◆ Excerpt provided ◆
** start **

If you ignore the Russians, you might think the U.S. Navy ships being sent to the Black Sea for the Olympics are there to provide security “back-up” for Russian forces.
The Russians aren’t ignoring their own government or media, however. From their perspective, and that of others in the region, it doesn’t quite look the way it’s being reported in the Western media.
There’s been an interesting sequence of events. In late January, after hints began surfacing in Western media that the U.S. would deploy warships to the Black Sea for the Sochi Games, an article appeared on the Voice of Russia website angrily decrying this move. Russia has no need of U.S. help, the article insisted, and the U.S. action is an “unthinkable abomination.” Voice of Russia is always populist and frequently intemperate in tone, but it’s not a crank press outlet; it’s a state media organ.
Over the weekend, U.S. media began reporting that USS Mount Whitney (LCC-20), the flagship of the U.S. Sixth Fleet, was on the way to the Black Sea to provide security for Americans in Sochi. The initial report indicated that Mount Whitney would be joined in the Black Sea by a frigate, USS Taylor (FFG-50), which would leave Naples a short time later.
Subsequent reporting has begun stating that USS Ramage (DDG-61), an Arleigh Burke-class destroyer, will go to the Black Sea with Mount Whitney. (See below. I don’t find that this reporting is sourced to the U.S. Navy.) Mount Whitney would normally deploy in company with a surface escort, typically a destroyer or frigate, which would provide air, anti-surface, and anti-submarine defense for the flagship. Mount Whitney is an armed warship herself, but does not have the extensive capabilities of an escort combatant, and is an exceptionally high-value asset.
USS Ramage, which has been deployed from the East coast since August 2013, was in Limassol, Cyprus through at least 3 February, when Cyprus’s minister of defense paid her a visit there.
The morning of 3 February, it was widely reported in regional media that Mount Whitney had entered the Black Sea. Ramage was reported by many of the media outlets to be with the flagship. But she wasn’t; she was in Cyprus, hosting Mr. Fotis Fotiou.
The Russian ministry of defense, meanwhile, was at pains to correct one aspect of the media reporting. Its spokesman asserted categorically that there were no U.S. Navy ships in the Black Sea.
According to the Russian media, the reports that the ships were already in the Black Sea traced to the Ukrainian ministry of defense. The most widely copied version of this report, attributed to Ukraine, included the following passage:
Judging by the vector of their movement, one may presume the US warships are headed towards the Ukrainian Black Sea coast.
So: media were saying Mount Whitney and Ramage were in the Black Sea, headed for the Ukrainian coast. The Russians were saying neither ship was in the Black Sea. We know for sure that Ramage wasn’t.
About 12 hours later on 3 February, Turkish sources – who would actually have a means of knowing this for sure – finally reported that Mount Whitney had passed through the Bosporus, apparently in the afternoon hours of the 3rd.

** end **

◆ Records for this exercise ◆
** start **

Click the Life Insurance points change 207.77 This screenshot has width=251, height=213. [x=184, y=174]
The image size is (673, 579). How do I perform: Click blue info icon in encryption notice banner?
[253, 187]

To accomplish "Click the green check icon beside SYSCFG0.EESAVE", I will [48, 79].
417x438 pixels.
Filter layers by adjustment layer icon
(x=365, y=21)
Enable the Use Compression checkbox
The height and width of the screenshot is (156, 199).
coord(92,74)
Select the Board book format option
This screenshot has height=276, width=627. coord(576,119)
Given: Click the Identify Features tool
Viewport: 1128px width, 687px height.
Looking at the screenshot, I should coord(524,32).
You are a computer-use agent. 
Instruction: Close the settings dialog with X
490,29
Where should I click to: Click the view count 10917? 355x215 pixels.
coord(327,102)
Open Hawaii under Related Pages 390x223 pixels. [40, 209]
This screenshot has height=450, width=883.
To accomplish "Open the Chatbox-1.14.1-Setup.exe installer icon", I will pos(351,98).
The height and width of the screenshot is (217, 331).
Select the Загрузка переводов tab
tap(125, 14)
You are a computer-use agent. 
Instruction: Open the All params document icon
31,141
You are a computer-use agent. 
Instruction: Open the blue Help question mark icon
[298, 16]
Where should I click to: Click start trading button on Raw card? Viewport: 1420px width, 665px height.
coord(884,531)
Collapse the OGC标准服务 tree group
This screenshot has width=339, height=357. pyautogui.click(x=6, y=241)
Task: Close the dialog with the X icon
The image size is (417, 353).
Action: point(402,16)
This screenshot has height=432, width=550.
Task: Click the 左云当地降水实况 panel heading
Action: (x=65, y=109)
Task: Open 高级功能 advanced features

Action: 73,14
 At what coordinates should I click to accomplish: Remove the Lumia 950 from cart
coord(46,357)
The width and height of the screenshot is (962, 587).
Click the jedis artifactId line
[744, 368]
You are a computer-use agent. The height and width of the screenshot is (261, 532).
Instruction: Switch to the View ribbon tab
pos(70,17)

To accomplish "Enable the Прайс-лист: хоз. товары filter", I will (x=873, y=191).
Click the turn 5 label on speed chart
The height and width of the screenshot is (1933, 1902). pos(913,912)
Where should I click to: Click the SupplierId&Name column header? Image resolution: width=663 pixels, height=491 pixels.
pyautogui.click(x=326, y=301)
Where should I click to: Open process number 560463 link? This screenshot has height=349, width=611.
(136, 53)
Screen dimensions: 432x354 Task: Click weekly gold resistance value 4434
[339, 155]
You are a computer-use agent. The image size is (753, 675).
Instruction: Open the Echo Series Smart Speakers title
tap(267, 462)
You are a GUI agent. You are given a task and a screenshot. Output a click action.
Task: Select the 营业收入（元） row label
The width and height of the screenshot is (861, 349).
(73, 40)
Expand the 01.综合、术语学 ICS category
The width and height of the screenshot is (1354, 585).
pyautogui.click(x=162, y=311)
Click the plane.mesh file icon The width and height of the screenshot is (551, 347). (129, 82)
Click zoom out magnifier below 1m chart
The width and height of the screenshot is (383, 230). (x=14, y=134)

** end **

◆ Problems ◆
a – Name every U.S. Navy ship that the article on warships headed to the Black Sea identifies with a hull designation, giving each designation.
b – Pick out each line of the listing that contains the string "should", treating uppercase and lowercase letters as different.
The text and the listing have nothing to do with each other.

◆ Per-task outputs ◆
a – USS Mount Whitney (LCC-20), USS Taylor (FFG-50), USS Ramage (DDG-61)

b –
Looking at the screenshot, I should coord(524,32).
Where should I click to: Click the view count 10917? 355x215 pixels.
Where should I click to: Click start trading button on Raw card? Viewport: 1420px width, 665px height.
 At what coordinates should I click to accomplish: Remove the Lumia 950 from cart
Where should I click to: Click the SupplierId&Name column header? Image resolution: width=663 pixels, height=491 pixels.
Where should I click to: Open process number 560463 link? This screenshot has height=349, width=611.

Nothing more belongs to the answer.